• Exercise description:
Copy exactly, and only, the lines from the one with "You are a computer-use agent." to the end of the listing; omit pictures.

+ + + +

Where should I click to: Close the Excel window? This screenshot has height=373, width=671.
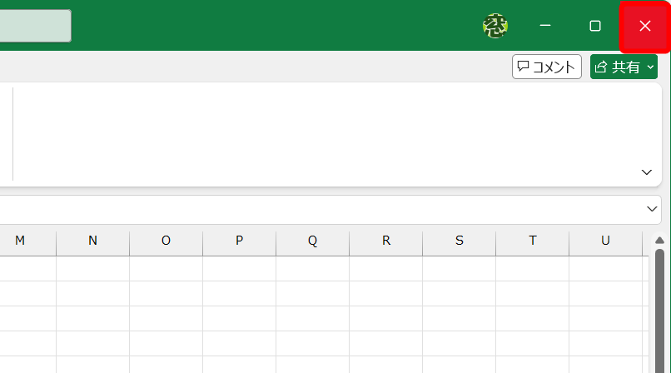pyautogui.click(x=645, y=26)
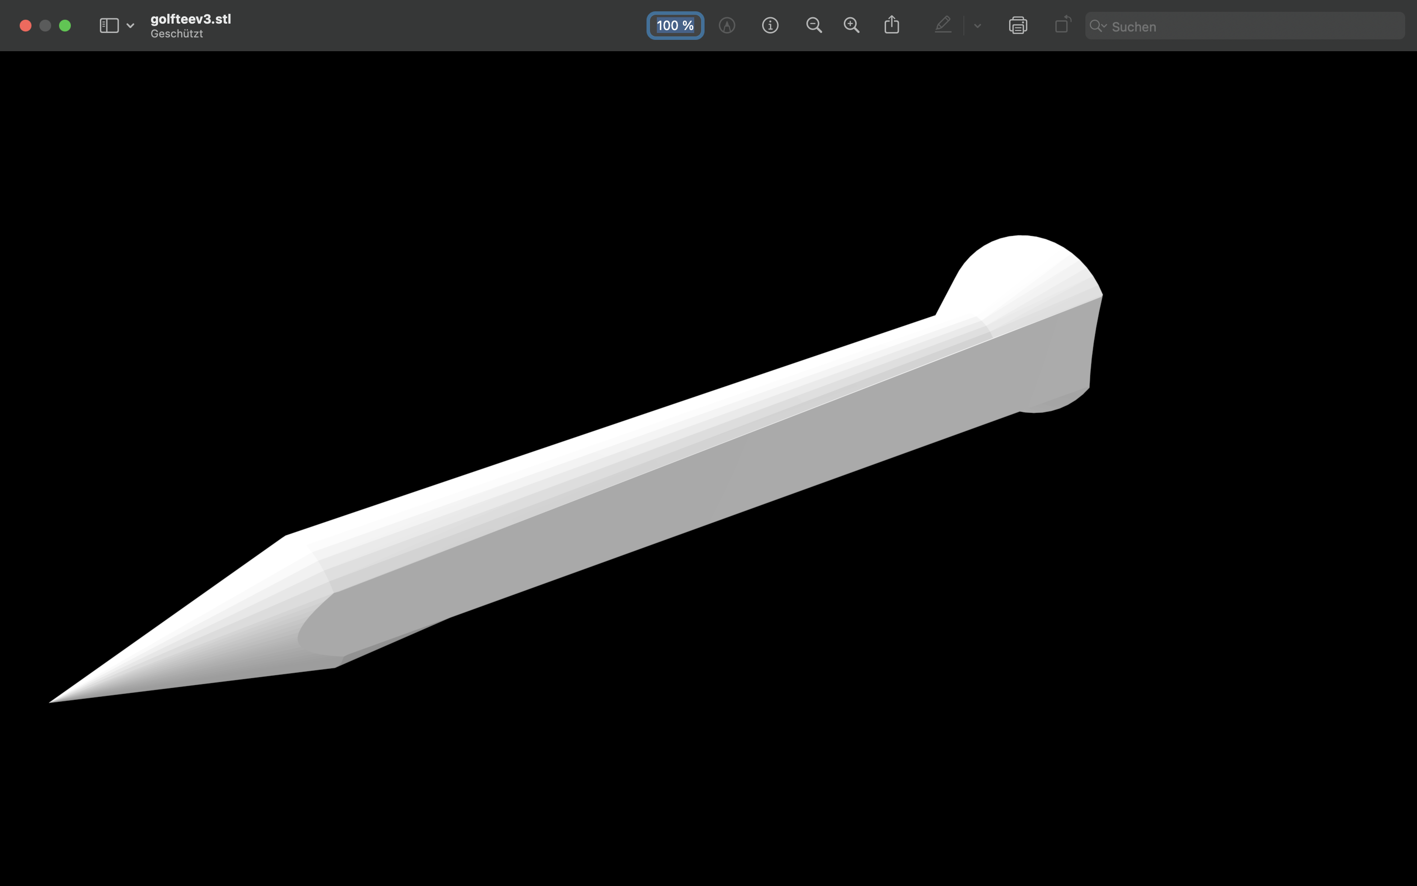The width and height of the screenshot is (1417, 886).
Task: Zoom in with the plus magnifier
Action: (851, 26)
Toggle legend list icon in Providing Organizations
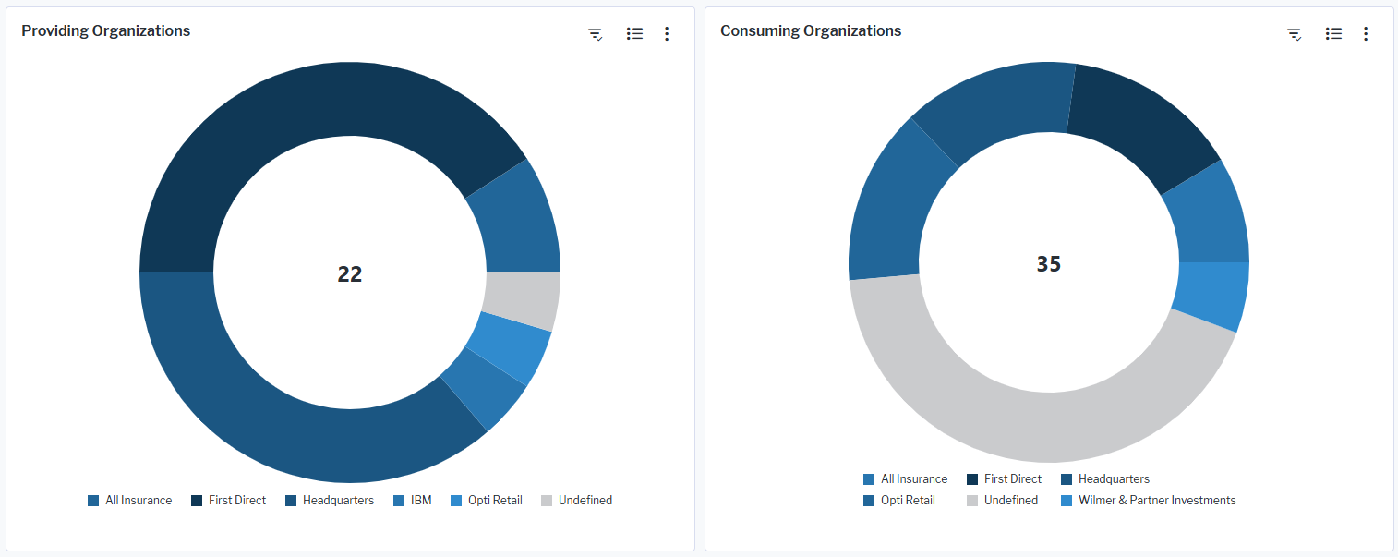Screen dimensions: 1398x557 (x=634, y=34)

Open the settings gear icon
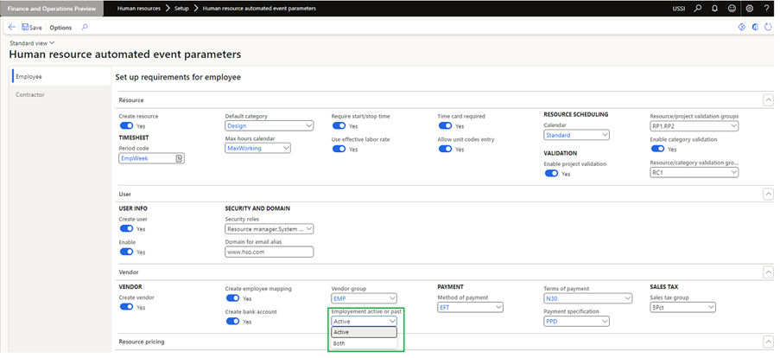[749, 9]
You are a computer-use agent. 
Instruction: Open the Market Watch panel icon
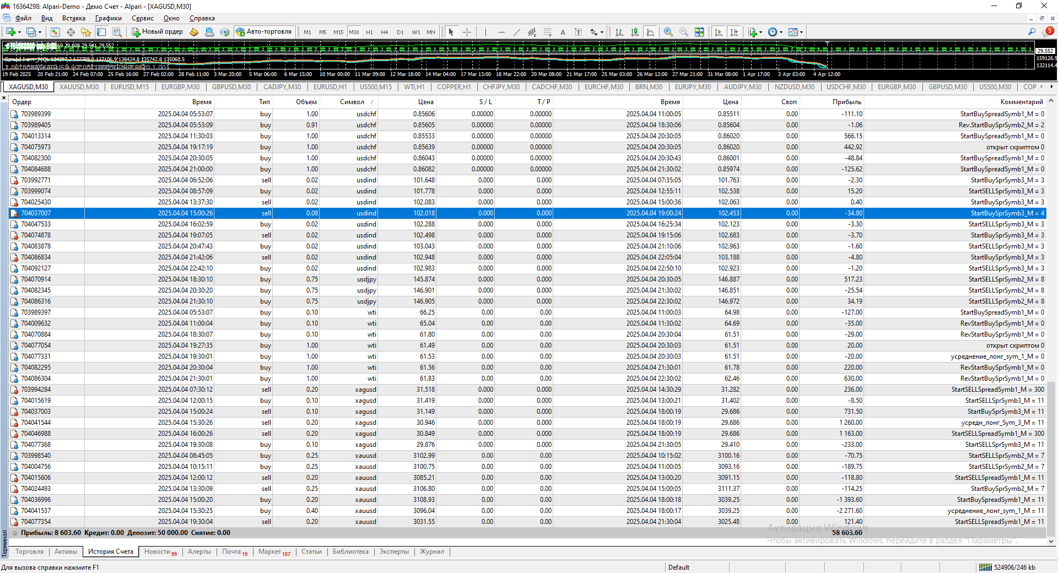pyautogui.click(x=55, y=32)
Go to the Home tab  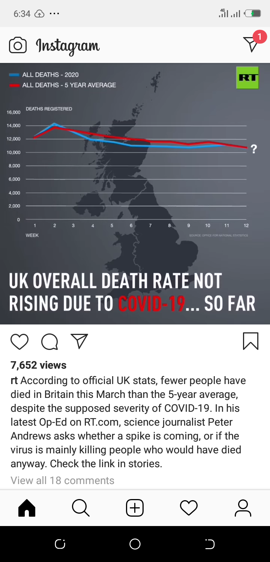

+ + + +

• Task answer:
You are a computer-use agent. 
Instruction: Open the Market Watch panel icon
pyautogui.click(x=55, y=32)
Go to the Home tab  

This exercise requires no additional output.